Net income totaled $812 million, compared with net income of $673 million in the year-ago quarter. The increase in net income is primarily due to lower catastrophic losses and a $32 million tax benefit, partially offset by lower investment income.
Investment income fell 9% from $695 million a year ago to $632 million, while underwriting gains nearly doubled from $257 million a year ago to $511 million this year.
Jay Fishman, the company’s CEO and chairman, said:
Our results were driven by strong underwriting performance across all of our business segments, as reflected in our consolidated combined ratio of 90.8%, as well as net investment income which was consistent with our expectations. We continue to deploy our capital first by seeking opportunities that offer attractive returns, and then by returning excess capital to shareholders. In the quarter, we returned almost $1 billion to shareholders, including approximately $800 million in share repurchases. … Given our strong product returns, our goal has been to retain a high percentage of business that meets our return thresholds, to improve profitability where needed, and to actively seek and quote on new business that is consistent with our profitability targets.

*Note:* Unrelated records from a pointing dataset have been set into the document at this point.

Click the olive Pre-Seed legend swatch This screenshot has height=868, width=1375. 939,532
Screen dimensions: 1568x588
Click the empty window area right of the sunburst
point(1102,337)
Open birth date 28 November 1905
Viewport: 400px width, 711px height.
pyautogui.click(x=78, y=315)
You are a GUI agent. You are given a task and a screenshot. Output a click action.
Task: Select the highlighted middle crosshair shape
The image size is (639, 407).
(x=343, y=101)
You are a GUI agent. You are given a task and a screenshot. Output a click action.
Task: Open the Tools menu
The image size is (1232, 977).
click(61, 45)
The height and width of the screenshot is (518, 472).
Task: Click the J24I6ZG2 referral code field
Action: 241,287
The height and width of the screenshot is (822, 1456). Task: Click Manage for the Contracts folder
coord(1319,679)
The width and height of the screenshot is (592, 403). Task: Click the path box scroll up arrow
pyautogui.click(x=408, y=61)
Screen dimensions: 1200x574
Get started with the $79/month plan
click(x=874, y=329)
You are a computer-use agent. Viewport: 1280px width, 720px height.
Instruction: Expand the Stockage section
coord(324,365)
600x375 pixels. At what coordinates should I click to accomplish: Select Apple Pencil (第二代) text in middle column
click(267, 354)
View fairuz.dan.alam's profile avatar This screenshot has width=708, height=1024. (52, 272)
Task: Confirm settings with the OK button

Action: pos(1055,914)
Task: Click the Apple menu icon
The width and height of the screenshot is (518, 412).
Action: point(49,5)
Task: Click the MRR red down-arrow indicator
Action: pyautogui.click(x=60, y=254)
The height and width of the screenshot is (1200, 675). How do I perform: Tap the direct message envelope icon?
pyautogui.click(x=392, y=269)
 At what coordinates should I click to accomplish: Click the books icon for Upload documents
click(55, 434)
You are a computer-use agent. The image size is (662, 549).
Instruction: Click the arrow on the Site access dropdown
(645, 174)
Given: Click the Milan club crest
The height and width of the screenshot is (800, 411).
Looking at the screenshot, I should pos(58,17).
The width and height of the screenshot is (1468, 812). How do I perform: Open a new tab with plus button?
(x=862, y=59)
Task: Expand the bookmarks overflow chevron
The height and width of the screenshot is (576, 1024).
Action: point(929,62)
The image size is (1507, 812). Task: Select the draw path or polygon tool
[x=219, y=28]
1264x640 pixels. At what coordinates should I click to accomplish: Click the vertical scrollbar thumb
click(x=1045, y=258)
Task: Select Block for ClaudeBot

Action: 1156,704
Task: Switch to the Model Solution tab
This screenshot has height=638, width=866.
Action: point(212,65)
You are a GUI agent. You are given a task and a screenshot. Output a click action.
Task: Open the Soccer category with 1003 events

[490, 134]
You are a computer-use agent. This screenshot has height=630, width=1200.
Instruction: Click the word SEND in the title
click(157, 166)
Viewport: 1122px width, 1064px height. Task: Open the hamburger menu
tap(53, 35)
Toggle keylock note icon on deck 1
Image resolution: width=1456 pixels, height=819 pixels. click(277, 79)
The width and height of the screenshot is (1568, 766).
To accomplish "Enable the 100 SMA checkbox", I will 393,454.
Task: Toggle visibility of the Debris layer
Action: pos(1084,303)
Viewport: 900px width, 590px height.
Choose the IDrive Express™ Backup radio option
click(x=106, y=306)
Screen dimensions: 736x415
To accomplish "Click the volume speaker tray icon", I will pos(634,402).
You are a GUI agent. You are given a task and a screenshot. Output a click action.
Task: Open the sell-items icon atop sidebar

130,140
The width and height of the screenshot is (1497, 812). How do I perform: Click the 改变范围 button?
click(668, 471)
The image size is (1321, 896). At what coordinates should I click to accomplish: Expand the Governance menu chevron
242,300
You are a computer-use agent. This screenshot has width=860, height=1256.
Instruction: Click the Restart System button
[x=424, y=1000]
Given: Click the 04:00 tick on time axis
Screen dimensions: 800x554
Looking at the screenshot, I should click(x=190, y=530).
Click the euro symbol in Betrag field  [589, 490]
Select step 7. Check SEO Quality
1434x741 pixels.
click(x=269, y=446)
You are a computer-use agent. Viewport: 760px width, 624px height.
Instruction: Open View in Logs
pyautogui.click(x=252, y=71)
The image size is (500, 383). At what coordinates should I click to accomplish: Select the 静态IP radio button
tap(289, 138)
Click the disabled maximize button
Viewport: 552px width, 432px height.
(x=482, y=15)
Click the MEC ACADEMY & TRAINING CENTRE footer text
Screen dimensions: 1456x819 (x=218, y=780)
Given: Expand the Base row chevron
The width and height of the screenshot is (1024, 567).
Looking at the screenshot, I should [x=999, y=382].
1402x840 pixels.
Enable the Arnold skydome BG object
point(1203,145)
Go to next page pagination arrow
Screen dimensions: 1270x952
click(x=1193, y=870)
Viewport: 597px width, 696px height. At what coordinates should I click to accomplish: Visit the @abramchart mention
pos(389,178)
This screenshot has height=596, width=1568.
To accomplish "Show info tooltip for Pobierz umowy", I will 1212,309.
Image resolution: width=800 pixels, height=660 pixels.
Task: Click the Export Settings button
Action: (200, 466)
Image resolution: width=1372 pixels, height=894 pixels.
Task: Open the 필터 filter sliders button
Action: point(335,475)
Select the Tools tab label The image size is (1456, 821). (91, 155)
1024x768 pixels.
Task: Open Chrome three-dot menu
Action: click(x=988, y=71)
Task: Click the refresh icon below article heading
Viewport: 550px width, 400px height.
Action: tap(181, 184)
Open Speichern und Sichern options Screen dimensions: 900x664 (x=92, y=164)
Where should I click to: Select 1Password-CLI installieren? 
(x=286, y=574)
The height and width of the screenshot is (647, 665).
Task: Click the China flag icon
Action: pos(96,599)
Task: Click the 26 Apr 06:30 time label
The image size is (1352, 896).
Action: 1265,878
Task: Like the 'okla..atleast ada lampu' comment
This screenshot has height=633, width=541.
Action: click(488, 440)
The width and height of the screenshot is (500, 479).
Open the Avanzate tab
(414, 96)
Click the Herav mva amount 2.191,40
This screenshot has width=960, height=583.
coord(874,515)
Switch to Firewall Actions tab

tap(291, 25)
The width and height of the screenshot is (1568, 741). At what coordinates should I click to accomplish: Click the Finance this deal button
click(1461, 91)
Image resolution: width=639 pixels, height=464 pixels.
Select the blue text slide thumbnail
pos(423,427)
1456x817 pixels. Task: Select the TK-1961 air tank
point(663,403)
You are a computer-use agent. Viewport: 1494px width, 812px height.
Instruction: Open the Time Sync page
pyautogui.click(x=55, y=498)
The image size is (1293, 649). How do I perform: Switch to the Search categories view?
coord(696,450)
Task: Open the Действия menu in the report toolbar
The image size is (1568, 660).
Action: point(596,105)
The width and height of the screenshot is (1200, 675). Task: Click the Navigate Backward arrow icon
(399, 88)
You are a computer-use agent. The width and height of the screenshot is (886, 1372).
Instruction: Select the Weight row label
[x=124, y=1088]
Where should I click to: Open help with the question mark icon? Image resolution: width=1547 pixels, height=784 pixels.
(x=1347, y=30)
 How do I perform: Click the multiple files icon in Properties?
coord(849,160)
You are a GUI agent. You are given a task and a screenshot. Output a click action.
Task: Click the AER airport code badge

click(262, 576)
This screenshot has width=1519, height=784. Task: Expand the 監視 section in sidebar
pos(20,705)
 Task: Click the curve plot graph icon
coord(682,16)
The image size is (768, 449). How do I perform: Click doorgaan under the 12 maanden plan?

The company did not offer guidance with its earnings report. The consensus estimates from 26 analysts call for third-quarter EPS of $2.10 on revenues of $6.14 billion. For the full year, EPS are projected at $9.33 on revenues of $24.2 billion. The consensus price target on the stock is about $108.50.
Shares closed at $102.61 on Monday and were inactive in Tuesday’s premarket session. The stock’s 52-week range is $88.81 to $110.49.